The tradeoff is that WebSockets are stateful in a way HTTP is not, the connection lives across many requests. We have to think about what happens when the connection drops, when the server restarts, when the user changes networks.

Authentication on the WebSocket

A WebSocket connection has to be authenticated just like an HTTP request. Two challenges complicate it:

  1. WebSocket handshakes pass through some proxies awkwardly when cookies are involved.
  2. Once the connection is open, every subsequent message has to be associated with the right user without re-checking the cookie every time.

Dashify's solution is the JWT pattern covered in the JWT page. The browser asks the API for a short lived JWT (15 minutes), opens the WebSocket with the JWT in a query parameter, and the Socket.IO middleware verifies the JWT once at handshake time. Once verified, the connection's userId and tenantId are attached and used on every subsequent message.

A small but critical detail: the JWT claim Socket.IO reads is id, not _id. Reading the wrong field returns "unauthorized: malformed token" on every handshake, a real bug we hit and fixed once.

Rooms

Socket.IO has a concept called rooms, named groups of connections that messages can be broadcast to. Dashify uses rooms heavily:

  • Every user has a personal room, user:<userId>, for notifications targeted at them.
  • Every project has a room, project:<projectId>, for board updates.
  • Every chat channel has a room, chat:<channelId>, for messages in that channel.

When a user opens a project board, the client emits subscribe project:abc123; the server adds the connection to the room. When the user navigates away, the client emits unsubscribe; the server removes it. The user only receives events for what they are looking at.

Cross-instance fanout

The Socket.IO Redis adapter is the magic. With it, every API instance is part of a Redis Pub/Sub mesh. When instance 1 emits to room: project:abc, the adapter publishes to a Redis channel. Every instance is subscribed; every instance forwards to its locally-connected clients in that room. The user does not know or care which instance they are connected to.

Without the Redis adapter, real time would only work for users connected to the same instance, which would mean it does not really work at all in a horizontally-scaled deployment.

Per-tab support

A user may have the platform open in three tabs. Each tab is a separate WebSocket connection. Each connection is in the same user:<userId> room. When the platform sends a notification, all three tabs receive it.

This is what makes "you have a new message" badges accurate even when the user has multiple tabs open. Implemented correctly, it is invisible. Implemented incorrectly, you see the same notification on one tab while another tab is silent, which we explicitly debugged and fixed.

Ordering and atomicity

In a chat, message order matters. If Alice sends "what time?" and then "actually 3pm works", and they arrive in reverse order, the conversation makes no sense.

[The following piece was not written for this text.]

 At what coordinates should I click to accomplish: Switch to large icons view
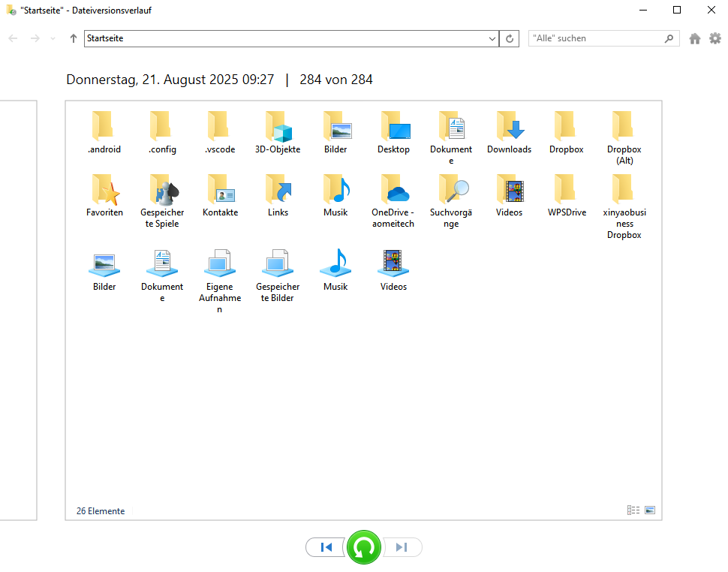[650, 510]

Dashify guarantees order per channel with an atomic per-channel sequence number. When the API accepts a chat message, it atomically increments a counter in Redis for that channel and assigns the new sequence number to the message. Clients sort messages by this number, not by the timestamp (which can drift across machines).

This is more reliable than any timestamp-based ordering scheme.

Reconnection

Networks drop. Phones go to sleep. The platform handles this transparently:

  • When the connection drops, the client retries with exponential backoff.
  • When the connection succeeds, it re-subscribes to the rooms it was in before.
  • It also fetches "what did I miss?", for chat, this is a since=<sequenceNumber> request. The server returns every message after that point.

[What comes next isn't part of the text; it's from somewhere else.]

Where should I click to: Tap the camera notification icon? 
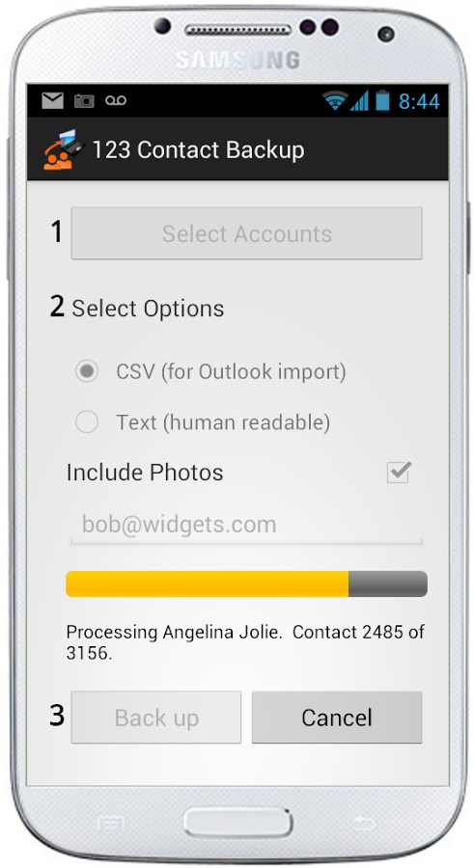(x=84, y=100)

Real-time is best-effort while connected; the catch up fetch on reconnect is what makes the experience reliable across flaky networks.

Backpressure

A misbehaving client can flood a server with messages. Dashify caps incoming WebSocket messages per connection per second. Over the cap, the connection is throttled or, in extreme cases, disconnected. The cap is generous (well above any realistic typing or clicking rate) but it bounds the worst case.

On the server-to-client side, slow consumers (a client whose downstream is full) will eventually disconnect. The connection is dropped politely; the client reconnects when it is ready.

Memory pressure

Open connections cost memory. Each WebSocket carries a small amount of state, buffered frames, the room list, identity. With many thousands of concurrent connections, this adds up. The platform is comfortable with several thousand concurrent connections per instance; beyond that, scaling out (more instances) is the right move.

Prometheus exposes the connection count as a metric. Grafana shows it. Alerts fire if a single instance is hosting too many.

What a real chat message looks like in transit

That whole dance, end to end, takes well under 100 milliseconds in normal conditions.

Key takeaways

  • Real-time uses Socket.IO over WebSockets, authenticated by a short lived JWT issued at handshake time.
  • The Redis adapter is what makes real time work across multiple API instances.
  • Rooms scope events, users only receive what they are looking at.
  • Per-channel atomic sequence numbers guarantee message order.
  • Clients reconnect transparently with since= catch up to handle network blips.
  • Connection counts are bounded by per-instance memory; scaling means more instances.